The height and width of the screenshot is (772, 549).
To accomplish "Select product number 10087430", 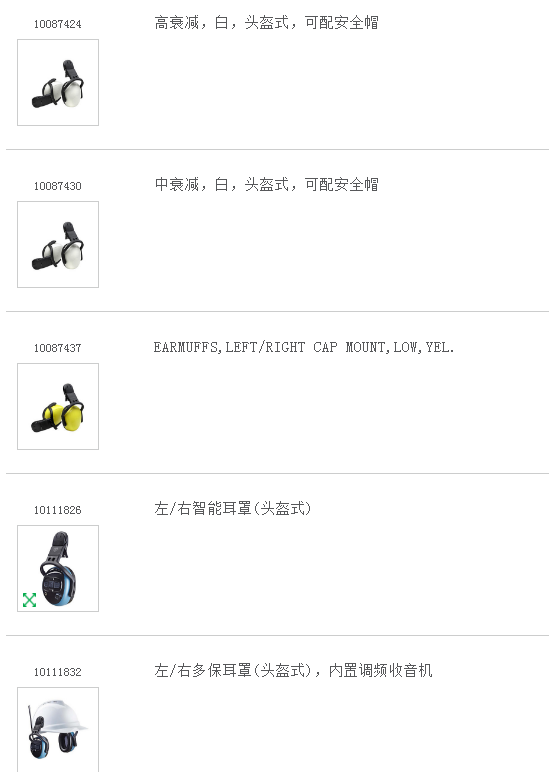I will click(x=58, y=186).
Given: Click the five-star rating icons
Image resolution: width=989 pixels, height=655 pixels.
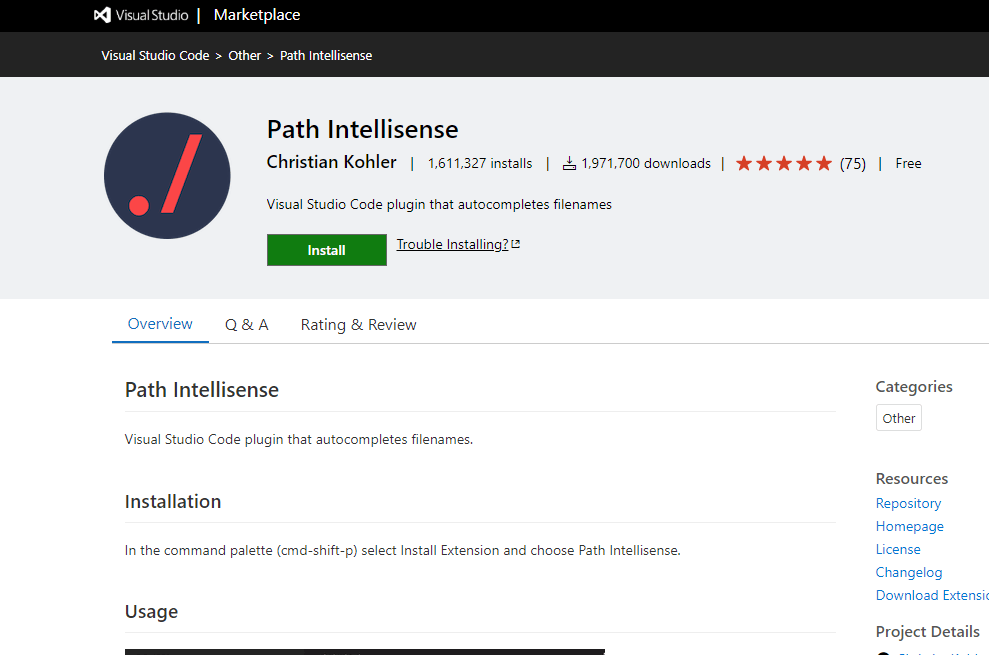Looking at the screenshot, I should tap(784, 163).
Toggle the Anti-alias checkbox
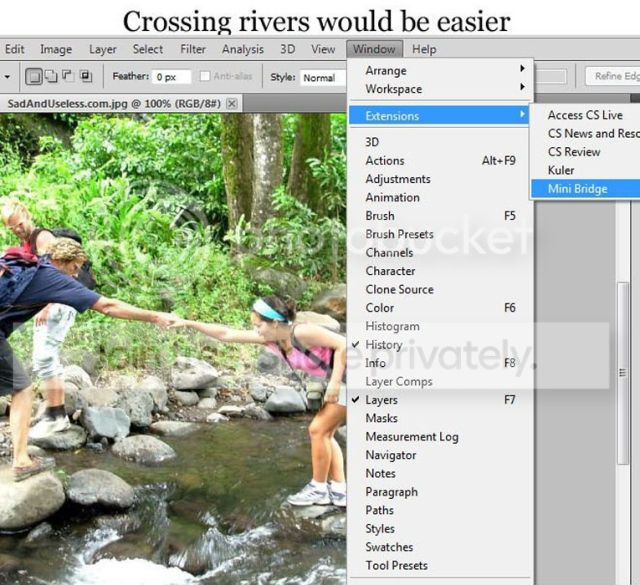This screenshot has height=585, width=640. tap(205, 76)

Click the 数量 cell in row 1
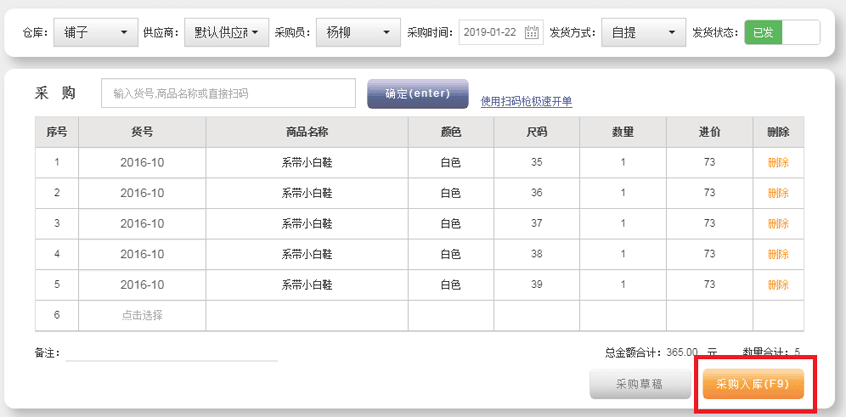622,162
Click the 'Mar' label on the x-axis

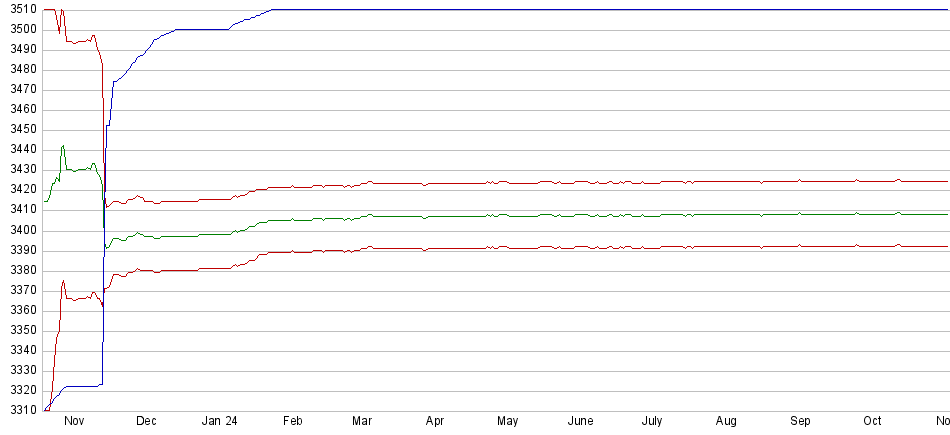(x=362, y=422)
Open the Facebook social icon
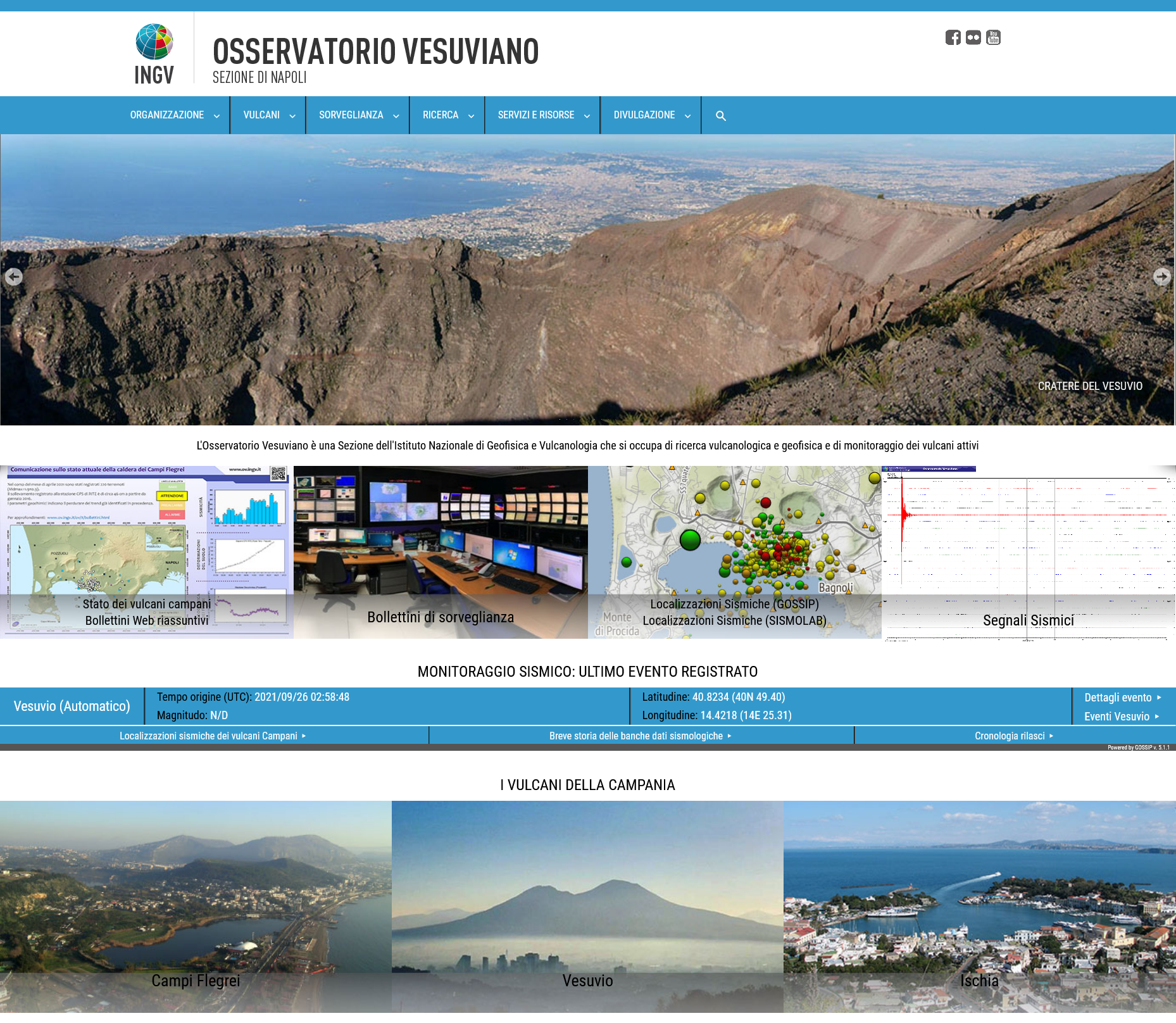Screen dimensions: 1176x1023 [953, 37]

====================

TASK OBJECTIVE ▸
What is needed is an exact restatement of the lines from the line with "Image resolution: width=989" through the final line of the data, pictures excluded.

REPLY ▸
Image resolution: width=989 pixels, height=655 pixels.
Looking at the screenshot, I should tap(784, 163).
Toggle the Anti-alias checkbox
This screenshot has height=585, width=640. tap(205, 76)

Click the 数量 cell in row 1
622,162
Click the 'Mar' label on the x-axis

(x=362, y=422)
Open the Facebook social icon
Screen dimensions: 1176x1023 [953, 37]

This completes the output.